8. Are you giving me legal advice or general information?

Regulated immigration advice for Canada, Australia, the UK and the US can only be given by individuals authorised under the relevant regulator. "General information" is allowed - any website can publish it - but if the firm is making profile-specific recommendations, those recommendations must come from a regulated practitioner whose name and licence appear on the engagement letter.

9. How will my data be handled under UAE PDPL?

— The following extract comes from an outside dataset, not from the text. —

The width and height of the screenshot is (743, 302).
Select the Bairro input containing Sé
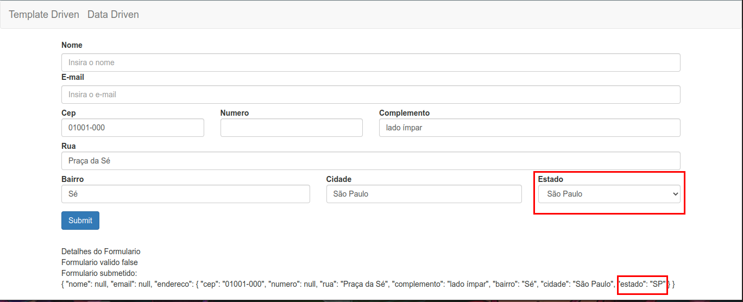(186, 194)
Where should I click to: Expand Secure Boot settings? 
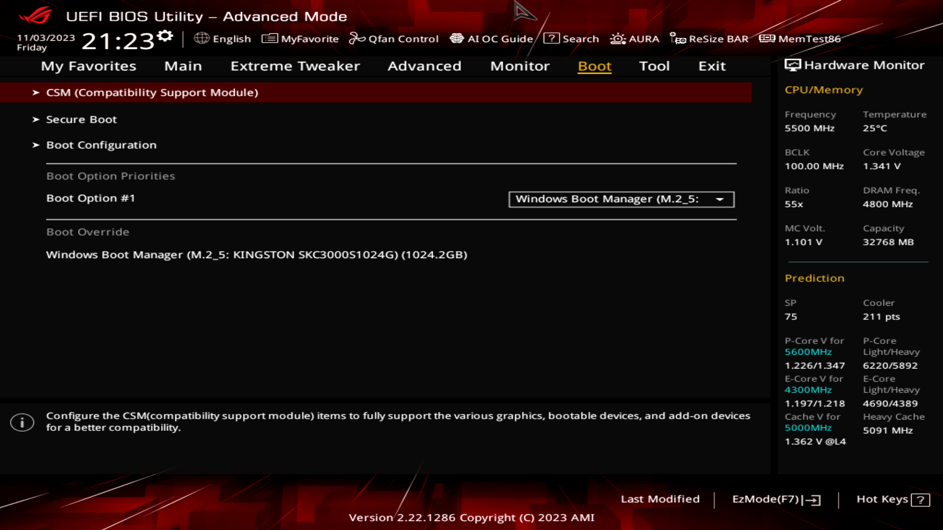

The firm should be able to explain its lawful basis for processing your data, where the data is stored, who at the firm has access, and your rights to access, correct and erase. "We use a CRM" is not an answer. UAE Federal Decree-Law No. 45 of 2021 (PDPL) Article 24 gives you specific rights and the firm’s privacy notice should reference them.

10. Why is your office on a Dubai address with no physical presence?

Some Dubai consultancies operate purely as marketing fronts, redirecting all real work to overseas back-offices that are not regulated for immigration advice in your destination country. Ask which named, regulated practitioner sits at which physical address - and verify with a visit. Cosmos has four offices across the UAE, GCC, India and Sri Lanka, with named practitioners attached to each engagement.

The 11th question, which we wish more people asked

"Walk me through the worst-case scenario - what happens if my evidence does not support the pathway I came in for?" The honest answer involves the words ‘withdraw’, ‘different pathway’, or ‘we tell you to wait until your profile is stronger’. The dishonest answer is "don’t worry, we will manage it".